Why Can’t I Find a Job?
Finding Your Stumbling Block
I consult with hundreds of clients every year, and the number one question I get asked is “Why can’t I find a job?” You can imagine that when the economy is challenging like it’s been over the past 12 months, this is on the mind of so many job seekers. Those in an active job search often become frustrated because they expect instant results-and that rarely happens in a job search. Hunting for a new job is tough, it just is. If you’ve been in the grind for a while, it’s time to step back and really look at your situation objectively. Obviously, there are some factors that are beyond your control. Maybe internal candidates have been chosen, maybe for positions for which you were qualified had never even been posted, and the list goes on and on. But there are aspects of a job search that you CAN control and you need to evaluate these. Here are some to consider to help you understand what you may want to do differently.
Have you updated your resume in the past five years? If not, that’s a problem! Even if you’ve been in the same job for longer than five years, surely you are learning new skills and achieving new goals that should be documented on your resume. A resume is a living document that needs to be revisited and updated on an annual basis. If you’re not doing this, then your resume could be the “dead” document that is thwarting your job search.
If you aren’t sure where to start, have your resume critiqued by a certified professional resume writer. Make the recommended changes yourself, or, hire the service to ensure that you’re getting the best documents you can to market your skills. Yes…this is an investment, but you’re investing in your future.
Social Media Presence
As a job seeker today, you must have a presence on social media. As soon as someone hears your name, the curiosity sets in, and a search will commence. Will you be found? Google yourself. What shows up? Clean up your social media profiles-both professional and personal. Be sure that your professional profiles clearly communicate your skill, experience, education, and value you can offer potential employers. If you’re on Facebook, beef up your privacy settings. Don’t let strangers see your activity or allow your friends to tag you in photos or post onto your page. For other sites like Instagram and Twitter, keep your settings on private so that you have to approve any new followers.
Ensure your LinkedIn profile has all the sections complete. This is where employers are finding their next hires. Be sure your profile brands you appropriately, is free of typos, and is filled with industry-specific keywords and keyword phrases that will get you found during SEO searches. Your profile photos should not be from your college fraternity days. A clear headshot with a clean background works best. Join groups and network within those groups. NOTE: Don’t comment on posts or in chats where you have no clue what you’re talking about.
Job Search Tactics
Before you go down the “why me” path, you need to take a long look in the mirror and ask these questions…
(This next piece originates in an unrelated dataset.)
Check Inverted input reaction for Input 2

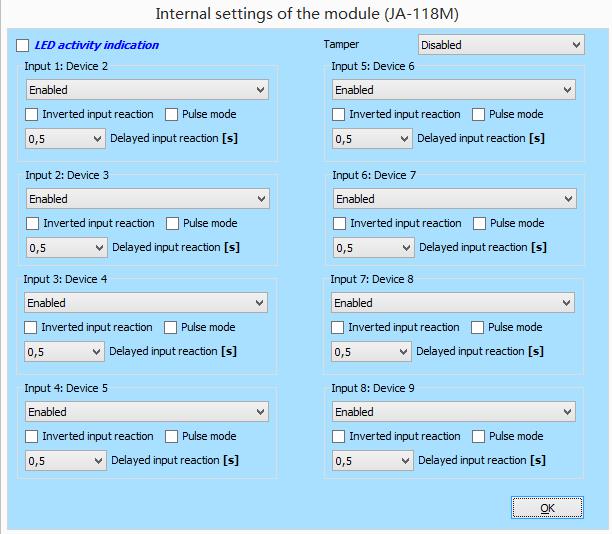[x=32, y=224]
- What am I actually doing to find a job?
- How much time and effort am I devoting to my job search?
- What types of networking opportunities am I taking advantage of?
Asking these questions will help you to determine what you aren’t doing well, and how you can do things better. Are you only searching for job posts on one or two sites? Are you targeting individual companies, and if so, are you applying for jobs directly on their site? What about networking? Are you engaging in conversations on social media sites or even attending job fairs? In today’s competitive job market, you need to be diligent in exploring as many paths as possible to find your next job.
When searching for a job, there are factors beyond your control. But there are facets that you CAN control.
You scored the interview! How you look, speak, and act during the interview can and probably will, make the difference between getting an offer, or a “we went with another candidate” letter.
Now it’s time to prepare. Study the company culture, including the position you’re interviewing for. Understand what the company does, who they deal with, and what expectations they have for your position. If you have a contact in the company, seek him out and ask a few questions so that you can dress appropriately, as well as can speak the company language during your interview. Be the answer to their pain points.
During the interview, listen carefully to all questions before you answer. If you get a “stumper” (and you will), don’t get flustered! Take a deep breath and think before your answer. Have concrete details of why you are the best candidate for the job, and speak to the credentials on your resume to reiterate your most important qualifications and achievements. Make sure you KNOW your resume. Nothing is worse than being asked about something on your resume and you come up empty!
Follow up with a thank-you note addressed directly to the person(s) you interviewed with. Even if you feel the interview didn’t go as well as you had hoped, you’re always leaving a good final impression when you send a thank you.
When searching for a job, there are factors beyond your control. But there are facets that you CAN control, and taking a hard look at each part of the job searching process to determine where you may need to make adjustments is crucial to finding your next position.